Frequently Asked Questions
Is FXAIX or FSKAX a better fund?
FXAIX has outperformed FSKAX across all time periods tracked by CMF: 1-year (20.63% vs 20.30%), 5-year (13.08% vs 11.75%), and 10-year (15.05% vs 14.53% annualized). Both cost 0.00%. FXAIX's edge reflects large-cap tech dominance in recent years. Over longer cycles, FSKAX's broader small and mid cap exposure may add return. For most investors, both are excellent core holdings.
What is the difference between FXAIX and FSKAX?
FXAIX tracks the S&P 500 (500 large-cap US companies, ~80% of US market cap). FSKAX tracks the Dow Jones US Total Market Index (~2,500–5,000 US companies including mid and small caps, ~100% of US market cap). Both charge 0.00% and require no minimum investment. The top holdings are nearly identical — the difference is FSKAX adds thousands of smaller companies below the S&P 500 threshold.
What is the expense ratio for FXAIX and FSKAX?
Both FXAIX and FSKAX have an expense ratio of 0.00%. Fidelity launched zero-expense-ratio index funds in 2018. There is no cost difference between these two funds — the choice is purely about index scope.
Should I own FXAIX or FSKAX in my 401(k)?
Both are excellent 401(k) core holdings. FXAIX gives you the S&P 500 — the most widely benchmarked US index. FSKAX gives you the full US market, preferred by investors following a two-fund or three-fund portfolio strategy. If your plan offers both, the choice depends on whether you hold other US equity funds (in which case FXAIX avoids small-cap duplication) or want a single all-US fund (FSKAX).

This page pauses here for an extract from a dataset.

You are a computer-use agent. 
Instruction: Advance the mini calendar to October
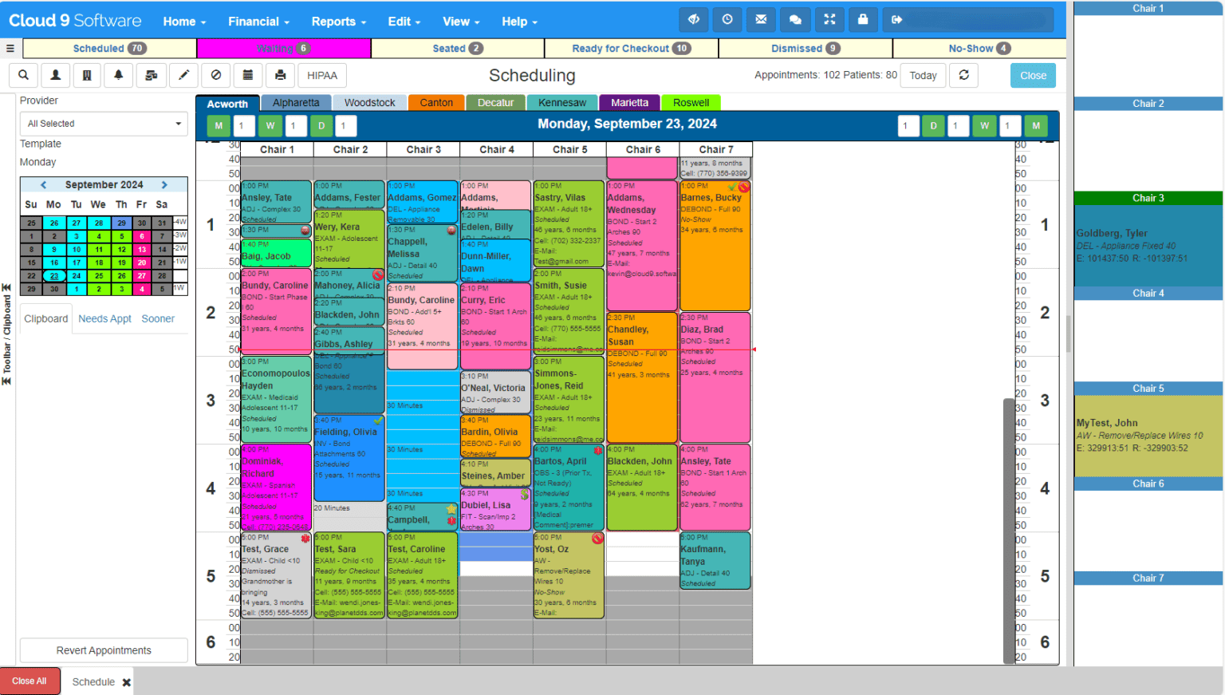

Why has FXAIX outperformed FSKAX?
FXAIX has outperformed because mega-cap technology companies (Apple, Microsoft, Nvidia, Amazon) have driven outsized US equity returns over the past decade. FSKAX includes these same companies but dilutes their weight by adding thousands of smaller stocks that have generally returned less. If small and mid caps enter a period of outperformance — as they have historically during economic recoveries and rising rate environments — FSKAX would be expected to close or reverse the gap.